ASSIGNMENT: Given the entries that follow, write out exactly the lines starting at the one containing "著作權聲明 (216, 2345)" and ending at the one containing "Gift Card and Wrapping Add On (264, 1949)", both ends included, and only those.

Start of PROVIDED DATA

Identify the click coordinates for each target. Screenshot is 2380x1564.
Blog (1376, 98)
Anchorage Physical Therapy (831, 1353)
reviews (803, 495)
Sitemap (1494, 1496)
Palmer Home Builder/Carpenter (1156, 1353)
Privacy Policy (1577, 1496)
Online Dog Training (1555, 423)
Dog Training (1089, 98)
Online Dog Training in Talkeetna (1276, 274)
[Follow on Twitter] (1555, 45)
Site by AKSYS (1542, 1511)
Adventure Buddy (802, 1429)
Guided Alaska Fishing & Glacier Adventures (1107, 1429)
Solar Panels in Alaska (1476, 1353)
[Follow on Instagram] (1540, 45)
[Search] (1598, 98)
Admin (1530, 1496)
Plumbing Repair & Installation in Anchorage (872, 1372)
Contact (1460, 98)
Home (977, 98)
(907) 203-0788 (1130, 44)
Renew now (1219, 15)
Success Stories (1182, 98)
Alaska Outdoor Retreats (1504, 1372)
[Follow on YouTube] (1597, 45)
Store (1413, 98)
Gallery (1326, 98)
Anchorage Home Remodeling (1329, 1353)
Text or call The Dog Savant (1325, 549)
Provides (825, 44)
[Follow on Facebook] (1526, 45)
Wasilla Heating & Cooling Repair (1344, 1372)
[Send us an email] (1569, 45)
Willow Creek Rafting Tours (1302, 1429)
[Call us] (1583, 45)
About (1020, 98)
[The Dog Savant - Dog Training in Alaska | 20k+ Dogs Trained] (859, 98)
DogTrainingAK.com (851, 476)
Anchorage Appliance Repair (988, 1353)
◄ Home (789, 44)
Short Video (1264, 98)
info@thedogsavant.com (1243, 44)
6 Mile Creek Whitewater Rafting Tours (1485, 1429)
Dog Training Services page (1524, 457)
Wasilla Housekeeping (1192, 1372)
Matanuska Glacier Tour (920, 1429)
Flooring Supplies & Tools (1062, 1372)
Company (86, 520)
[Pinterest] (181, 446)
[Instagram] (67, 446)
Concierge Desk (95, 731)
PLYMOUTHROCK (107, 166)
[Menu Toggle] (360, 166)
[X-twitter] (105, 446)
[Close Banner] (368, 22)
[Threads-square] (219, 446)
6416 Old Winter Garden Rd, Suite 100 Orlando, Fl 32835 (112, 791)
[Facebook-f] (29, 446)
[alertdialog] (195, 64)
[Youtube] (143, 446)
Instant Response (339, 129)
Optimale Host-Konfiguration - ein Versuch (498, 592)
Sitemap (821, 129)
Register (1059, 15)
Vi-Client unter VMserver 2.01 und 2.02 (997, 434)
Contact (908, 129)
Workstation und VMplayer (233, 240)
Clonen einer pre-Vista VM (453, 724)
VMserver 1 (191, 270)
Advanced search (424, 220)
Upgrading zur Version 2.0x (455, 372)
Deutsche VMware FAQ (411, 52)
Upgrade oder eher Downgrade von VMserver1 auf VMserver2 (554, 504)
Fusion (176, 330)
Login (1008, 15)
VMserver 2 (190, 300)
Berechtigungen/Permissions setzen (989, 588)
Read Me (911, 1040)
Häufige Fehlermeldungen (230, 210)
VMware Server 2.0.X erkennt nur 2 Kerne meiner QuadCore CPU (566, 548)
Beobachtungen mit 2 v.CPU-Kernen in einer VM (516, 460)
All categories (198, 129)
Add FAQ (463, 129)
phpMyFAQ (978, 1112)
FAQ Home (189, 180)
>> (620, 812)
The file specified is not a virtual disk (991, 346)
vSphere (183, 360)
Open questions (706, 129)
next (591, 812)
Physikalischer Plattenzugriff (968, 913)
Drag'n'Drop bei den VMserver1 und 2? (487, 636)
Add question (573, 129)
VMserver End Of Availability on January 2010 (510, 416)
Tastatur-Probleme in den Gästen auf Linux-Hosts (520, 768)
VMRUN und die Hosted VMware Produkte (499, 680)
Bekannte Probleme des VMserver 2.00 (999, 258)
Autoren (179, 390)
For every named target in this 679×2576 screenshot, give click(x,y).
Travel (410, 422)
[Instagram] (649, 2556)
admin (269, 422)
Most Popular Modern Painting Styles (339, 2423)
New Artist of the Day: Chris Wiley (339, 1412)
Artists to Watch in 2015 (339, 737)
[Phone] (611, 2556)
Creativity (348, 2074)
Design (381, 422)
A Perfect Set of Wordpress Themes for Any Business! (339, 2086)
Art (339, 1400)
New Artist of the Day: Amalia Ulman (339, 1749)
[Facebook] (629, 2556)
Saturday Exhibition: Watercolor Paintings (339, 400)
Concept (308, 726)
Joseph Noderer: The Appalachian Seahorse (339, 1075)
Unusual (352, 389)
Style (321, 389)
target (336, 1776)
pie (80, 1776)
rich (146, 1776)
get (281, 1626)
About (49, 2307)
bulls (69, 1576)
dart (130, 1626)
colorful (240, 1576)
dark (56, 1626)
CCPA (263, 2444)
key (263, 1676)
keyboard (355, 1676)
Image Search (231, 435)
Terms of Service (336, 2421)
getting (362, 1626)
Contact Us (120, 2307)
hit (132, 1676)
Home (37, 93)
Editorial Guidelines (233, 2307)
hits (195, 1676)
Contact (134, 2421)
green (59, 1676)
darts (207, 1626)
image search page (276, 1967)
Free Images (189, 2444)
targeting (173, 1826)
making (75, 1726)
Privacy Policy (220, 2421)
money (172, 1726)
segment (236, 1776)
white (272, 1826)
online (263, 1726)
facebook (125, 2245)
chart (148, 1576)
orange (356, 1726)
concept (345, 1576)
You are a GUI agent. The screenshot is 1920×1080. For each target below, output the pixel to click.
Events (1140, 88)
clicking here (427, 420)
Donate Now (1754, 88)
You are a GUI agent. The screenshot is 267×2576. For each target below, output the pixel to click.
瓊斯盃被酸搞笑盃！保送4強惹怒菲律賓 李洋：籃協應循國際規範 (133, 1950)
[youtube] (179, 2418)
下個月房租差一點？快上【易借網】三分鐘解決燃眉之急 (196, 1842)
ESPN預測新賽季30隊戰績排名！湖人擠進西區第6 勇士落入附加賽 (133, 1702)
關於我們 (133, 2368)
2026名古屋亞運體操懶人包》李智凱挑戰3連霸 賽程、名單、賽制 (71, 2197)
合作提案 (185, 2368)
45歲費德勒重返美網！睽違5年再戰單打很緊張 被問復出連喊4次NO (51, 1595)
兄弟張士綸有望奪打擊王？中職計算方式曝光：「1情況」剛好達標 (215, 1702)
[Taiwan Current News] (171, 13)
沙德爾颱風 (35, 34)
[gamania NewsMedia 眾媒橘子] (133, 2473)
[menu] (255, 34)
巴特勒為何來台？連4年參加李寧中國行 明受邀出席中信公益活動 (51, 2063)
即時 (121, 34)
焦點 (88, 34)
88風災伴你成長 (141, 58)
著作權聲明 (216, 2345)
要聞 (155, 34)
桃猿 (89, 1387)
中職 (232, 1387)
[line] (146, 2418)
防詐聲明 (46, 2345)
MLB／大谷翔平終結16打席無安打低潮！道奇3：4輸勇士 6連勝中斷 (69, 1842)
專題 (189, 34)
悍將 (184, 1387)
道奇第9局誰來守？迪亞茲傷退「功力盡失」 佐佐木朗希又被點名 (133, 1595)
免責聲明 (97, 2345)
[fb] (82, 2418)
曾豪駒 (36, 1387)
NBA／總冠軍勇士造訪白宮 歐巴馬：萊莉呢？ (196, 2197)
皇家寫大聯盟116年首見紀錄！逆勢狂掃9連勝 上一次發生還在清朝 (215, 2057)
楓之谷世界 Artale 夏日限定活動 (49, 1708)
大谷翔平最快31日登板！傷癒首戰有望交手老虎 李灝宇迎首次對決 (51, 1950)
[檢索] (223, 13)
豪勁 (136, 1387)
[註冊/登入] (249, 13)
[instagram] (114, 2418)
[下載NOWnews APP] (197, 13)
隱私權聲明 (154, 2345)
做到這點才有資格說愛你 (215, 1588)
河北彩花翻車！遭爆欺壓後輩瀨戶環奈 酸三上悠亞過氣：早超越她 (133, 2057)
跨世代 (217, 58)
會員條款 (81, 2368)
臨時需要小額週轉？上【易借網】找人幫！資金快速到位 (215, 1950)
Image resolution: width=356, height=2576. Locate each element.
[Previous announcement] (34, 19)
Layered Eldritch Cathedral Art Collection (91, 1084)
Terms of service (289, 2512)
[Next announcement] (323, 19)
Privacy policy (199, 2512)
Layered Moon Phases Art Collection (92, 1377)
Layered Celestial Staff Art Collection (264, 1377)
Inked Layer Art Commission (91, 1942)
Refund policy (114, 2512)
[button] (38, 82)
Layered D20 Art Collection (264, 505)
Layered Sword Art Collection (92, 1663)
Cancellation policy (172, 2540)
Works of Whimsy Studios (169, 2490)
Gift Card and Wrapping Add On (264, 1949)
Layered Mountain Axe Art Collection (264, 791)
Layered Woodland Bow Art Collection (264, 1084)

End of PROVIDED DATA

WRITTEN SOLUTION:
著作權聲明 (216, 2345)
要聞 (155, 34)
桃猿 (89, 1387)
中職 (232, 1387)
[line] (146, 2418)
防詐聲明 (46, 2345)
MLB／大谷翔平終結16打席無安打低潮！道奇3：4輸勇士 6連勝中斷 (69, 1842)
專題 (189, 34)
悍將 (184, 1387)
道奇第9局誰來守？迪亞茲傷退「功力盡失」 佐佐木朗希又被點名 (133, 1595)
免責聲明 (97, 2345)
[fb] (82, 2418)
曾豪駒 (36, 1387)
NBA／總冠軍勇士造訪白宮 歐巴馬：萊莉呢？ (196, 2197)
皇家寫大聯盟116年首見紀錄！逆勢狂掃9連勝 上一次發生還在清朝 (215, 2057)
楓之谷世界 Artale 夏日限定活動 (49, 1708)
大谷翔平最快31日登板！傷癒首戰有望交手老虎 李灝宇迎首次對決 (51, 1950)
[檢索] (223, 13)
豪勁 (136, 1387)
[註冊/登入] (249, 13)
[instagram] (114, 2418)
[下載NOWnews APP] (197, 13)
隱私權聲明 (154, 2345)
做到這點才有資格說愛你 (215, 1588)
河北彩花翻車！遭爆欺壓後輩瀨戶環奈 酸三上悠亞過氣：早超越她 (133, 2057)
跨世代 (217, 58)
會員條款 (81, 2368)
臨時需要小額週轉？上【易借網】找人幫！資金快速到位 (215, 1950)
Image resolution: width=356, height=2576. Locate each element.
[Previous announcement] (34, 19)
Layered Eldritch Cathedral Art Collection (91, 1084)
Terms of service (289, 2512)
[Next announcement] (323, 19)
Privacy policy (199, 2512)
Layered Moon Phases Art Collection (92, 1377)
Layered Celestial Staff Art Collection (264, 1377)
Inked Layer Art Commission (91, 1942)
Refund policy (114, 2512)
[button] (38, 82)
Layered D20 Art Collection (264, 505)
Layered Sword Art Collection (92, 1663)
Cancellation policy (172, 2540)
Works of Whimsy Studios (169, 2490)
Gift Card and Wrapping Add On (264, 1949)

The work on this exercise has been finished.